Un miliardo e duecento milioni in più per le spese militari. Il governo Draghi lancia una serie di programmi per acquistare armamenti rivelatisi fondamentali sui campi di battaglia in Ucraina: dai sistemi per intercettare i missili balistici a quelli per abbattere i droni, dai cingolati da combattimento alle scorte strategiche di munizioni. Commesse in larghe parte richieste a multinazionali statunitensi. Più volte, del resto, Draghi ha rivendicato il suo atlantismo. Nel Documento programmatico triennale firmato dal ministro Lorenzo Guerini le spese per acquisti di nuovi strumenti bellici per il 2022 sono salite a 18 miliardi, contro i 16,8 dello scorso anno. Considerando poi anche i costi delle “missioni internazionali”, i costi lievitano a 21 miliardi e mezzo. Nelle 256 pagine del Documento si sottolinea l’esigenza di modernizzare carri armati, mezzi cingolati e artiglieria: in attesa di trovare fondi per sostituirli, si punta ad aggiornare quelli risalenti alla Guerra Fredda. Un capitolo riguarda la creazione di “riserve strategiche” di munizioni per la prospettiva di battaglie come quelle del Donbass che richiedono migliaia di colpi al giorno: entro il 2032 si vogliono comprare proiettili per oltre 2,5 miliardi.
Una novità sono le “loitering munition”, i droni kamikaze, acquistati in piccola quantità per le forze speciali. Infine un elenco di strumenti ritenuti necessari dagli Stati maggiori ma non coperti da finanziamenti. Questioni che dovrà affrontare il prossimo governo.
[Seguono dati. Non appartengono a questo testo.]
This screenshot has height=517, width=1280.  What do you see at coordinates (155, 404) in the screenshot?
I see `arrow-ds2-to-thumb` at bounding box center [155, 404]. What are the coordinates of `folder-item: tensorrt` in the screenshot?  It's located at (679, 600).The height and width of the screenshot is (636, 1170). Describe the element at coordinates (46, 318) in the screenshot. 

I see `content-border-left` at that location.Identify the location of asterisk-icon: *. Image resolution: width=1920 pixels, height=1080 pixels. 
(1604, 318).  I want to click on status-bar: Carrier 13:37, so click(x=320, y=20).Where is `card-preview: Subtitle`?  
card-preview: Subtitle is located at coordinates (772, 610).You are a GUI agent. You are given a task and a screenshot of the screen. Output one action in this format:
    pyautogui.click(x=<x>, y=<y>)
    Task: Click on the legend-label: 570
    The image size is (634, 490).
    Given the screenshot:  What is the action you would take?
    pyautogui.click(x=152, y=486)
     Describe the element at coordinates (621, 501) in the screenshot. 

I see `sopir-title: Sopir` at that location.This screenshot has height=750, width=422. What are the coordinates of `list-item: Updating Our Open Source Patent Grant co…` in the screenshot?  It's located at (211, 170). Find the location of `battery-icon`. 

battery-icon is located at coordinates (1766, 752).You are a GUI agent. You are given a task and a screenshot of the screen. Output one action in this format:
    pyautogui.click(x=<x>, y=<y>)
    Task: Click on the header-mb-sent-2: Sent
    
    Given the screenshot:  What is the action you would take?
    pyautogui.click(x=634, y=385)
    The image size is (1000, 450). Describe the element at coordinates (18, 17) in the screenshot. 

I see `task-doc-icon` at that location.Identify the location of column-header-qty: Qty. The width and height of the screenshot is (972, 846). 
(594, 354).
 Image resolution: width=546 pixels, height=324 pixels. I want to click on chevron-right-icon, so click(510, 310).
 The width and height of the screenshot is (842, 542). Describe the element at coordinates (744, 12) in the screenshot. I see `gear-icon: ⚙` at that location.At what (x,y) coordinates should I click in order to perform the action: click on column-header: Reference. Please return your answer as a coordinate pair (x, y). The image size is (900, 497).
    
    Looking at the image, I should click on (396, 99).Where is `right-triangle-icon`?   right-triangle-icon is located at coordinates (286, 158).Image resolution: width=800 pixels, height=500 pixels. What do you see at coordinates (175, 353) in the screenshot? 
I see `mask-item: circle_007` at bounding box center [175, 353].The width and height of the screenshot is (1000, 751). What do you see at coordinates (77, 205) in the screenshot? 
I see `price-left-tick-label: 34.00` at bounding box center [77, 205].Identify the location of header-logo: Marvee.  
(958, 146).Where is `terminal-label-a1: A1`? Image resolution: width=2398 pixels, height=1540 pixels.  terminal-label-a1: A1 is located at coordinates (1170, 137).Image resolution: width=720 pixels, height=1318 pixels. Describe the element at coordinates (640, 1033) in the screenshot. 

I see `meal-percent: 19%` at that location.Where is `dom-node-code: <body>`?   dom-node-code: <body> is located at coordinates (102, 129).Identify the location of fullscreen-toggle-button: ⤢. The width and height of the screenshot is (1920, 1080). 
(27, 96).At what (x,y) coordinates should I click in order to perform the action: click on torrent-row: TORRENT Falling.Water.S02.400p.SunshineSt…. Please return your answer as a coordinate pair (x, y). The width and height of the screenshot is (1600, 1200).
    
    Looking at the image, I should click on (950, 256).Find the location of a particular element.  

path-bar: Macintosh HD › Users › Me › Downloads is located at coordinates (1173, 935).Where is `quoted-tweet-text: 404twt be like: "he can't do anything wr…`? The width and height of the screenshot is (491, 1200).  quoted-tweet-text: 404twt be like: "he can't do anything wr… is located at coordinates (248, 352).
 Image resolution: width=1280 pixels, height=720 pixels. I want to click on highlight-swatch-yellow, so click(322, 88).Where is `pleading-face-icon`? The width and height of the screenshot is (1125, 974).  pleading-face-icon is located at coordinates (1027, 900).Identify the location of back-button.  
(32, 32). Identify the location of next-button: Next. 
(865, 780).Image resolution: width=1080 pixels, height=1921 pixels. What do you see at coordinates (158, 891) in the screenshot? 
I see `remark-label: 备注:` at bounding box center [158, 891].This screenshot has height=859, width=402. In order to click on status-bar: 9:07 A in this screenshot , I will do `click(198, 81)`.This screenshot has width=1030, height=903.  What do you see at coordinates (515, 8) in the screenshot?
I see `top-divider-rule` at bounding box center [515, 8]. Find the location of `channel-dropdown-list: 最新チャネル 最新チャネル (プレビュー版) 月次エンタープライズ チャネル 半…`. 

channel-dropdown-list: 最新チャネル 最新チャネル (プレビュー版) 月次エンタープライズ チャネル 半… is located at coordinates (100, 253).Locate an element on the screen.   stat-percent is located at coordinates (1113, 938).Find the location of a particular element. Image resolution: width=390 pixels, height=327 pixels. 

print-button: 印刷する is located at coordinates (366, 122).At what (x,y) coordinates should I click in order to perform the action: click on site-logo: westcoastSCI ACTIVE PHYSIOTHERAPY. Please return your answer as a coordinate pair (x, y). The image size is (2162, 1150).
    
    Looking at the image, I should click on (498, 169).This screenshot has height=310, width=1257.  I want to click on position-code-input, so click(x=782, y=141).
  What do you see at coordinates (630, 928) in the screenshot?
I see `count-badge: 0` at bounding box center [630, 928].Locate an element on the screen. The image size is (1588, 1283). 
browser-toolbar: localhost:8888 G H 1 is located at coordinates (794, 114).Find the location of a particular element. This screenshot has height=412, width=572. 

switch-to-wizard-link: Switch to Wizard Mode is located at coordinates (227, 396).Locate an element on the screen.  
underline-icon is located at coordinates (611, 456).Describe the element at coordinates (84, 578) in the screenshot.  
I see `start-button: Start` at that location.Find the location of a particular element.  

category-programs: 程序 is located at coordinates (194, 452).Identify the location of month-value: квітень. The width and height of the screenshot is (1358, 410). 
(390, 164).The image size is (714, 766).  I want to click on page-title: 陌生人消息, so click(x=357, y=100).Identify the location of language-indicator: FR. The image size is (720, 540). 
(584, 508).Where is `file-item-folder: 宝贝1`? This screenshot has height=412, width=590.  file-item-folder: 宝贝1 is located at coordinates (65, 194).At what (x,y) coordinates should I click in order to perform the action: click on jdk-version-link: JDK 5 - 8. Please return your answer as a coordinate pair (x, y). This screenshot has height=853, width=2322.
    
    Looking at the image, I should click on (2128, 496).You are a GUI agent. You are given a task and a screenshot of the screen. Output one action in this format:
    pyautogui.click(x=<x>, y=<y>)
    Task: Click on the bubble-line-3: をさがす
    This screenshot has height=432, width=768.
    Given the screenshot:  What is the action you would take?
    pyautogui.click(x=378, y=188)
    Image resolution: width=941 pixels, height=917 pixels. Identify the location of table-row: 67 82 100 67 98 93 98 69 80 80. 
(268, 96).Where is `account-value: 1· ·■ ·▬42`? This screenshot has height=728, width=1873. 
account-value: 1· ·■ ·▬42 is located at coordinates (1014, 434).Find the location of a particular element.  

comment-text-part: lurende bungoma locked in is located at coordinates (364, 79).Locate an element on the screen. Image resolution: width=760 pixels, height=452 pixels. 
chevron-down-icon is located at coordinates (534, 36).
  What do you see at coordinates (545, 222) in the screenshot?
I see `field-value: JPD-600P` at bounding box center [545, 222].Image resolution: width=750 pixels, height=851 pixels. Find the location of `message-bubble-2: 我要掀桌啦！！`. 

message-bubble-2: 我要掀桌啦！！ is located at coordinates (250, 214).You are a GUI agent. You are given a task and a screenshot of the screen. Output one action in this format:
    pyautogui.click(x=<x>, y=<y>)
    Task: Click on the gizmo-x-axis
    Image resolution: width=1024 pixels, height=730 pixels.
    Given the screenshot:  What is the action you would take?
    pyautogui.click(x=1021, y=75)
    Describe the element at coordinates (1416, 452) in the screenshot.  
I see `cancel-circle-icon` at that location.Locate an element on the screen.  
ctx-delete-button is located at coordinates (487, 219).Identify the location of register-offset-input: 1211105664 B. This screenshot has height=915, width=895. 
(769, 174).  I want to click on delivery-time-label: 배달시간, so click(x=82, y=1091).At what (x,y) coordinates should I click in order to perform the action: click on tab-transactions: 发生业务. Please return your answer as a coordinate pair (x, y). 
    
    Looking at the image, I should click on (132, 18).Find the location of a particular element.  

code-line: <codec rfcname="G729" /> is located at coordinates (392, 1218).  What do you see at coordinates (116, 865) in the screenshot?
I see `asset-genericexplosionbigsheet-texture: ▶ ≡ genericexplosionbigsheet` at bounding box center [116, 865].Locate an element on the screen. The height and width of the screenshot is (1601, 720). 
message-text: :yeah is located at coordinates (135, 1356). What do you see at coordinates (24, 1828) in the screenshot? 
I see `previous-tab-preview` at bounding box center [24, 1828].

Come se non bastasse, il 27 luglio scorso, in un’audizione al Copasir il ministro ha dichiarato che presto verrà approvato il quarto decreto per l’invio di armi all’esercito di Kiev. Le forniture sono segrete ma si ipotizza che saranno ceduti altri fuoristrada blindati Lince, mitragliatrici e munizioni. Il nodo restano le artiglierie: l’Italia ha già consegnato diversi cannoni da 155 millimetri, gli Ucraini però ne domandano di più e vorrebbero da Roma anche i lanciarazzi mobili MLRS già donati da Germania e Olanda. Trattasi di materiale che il governo Draghi, a nome dell’Italia ed in linea con le direttrici USA-NATO, regala e che poi dovrà essere rimpiazzato, pagando.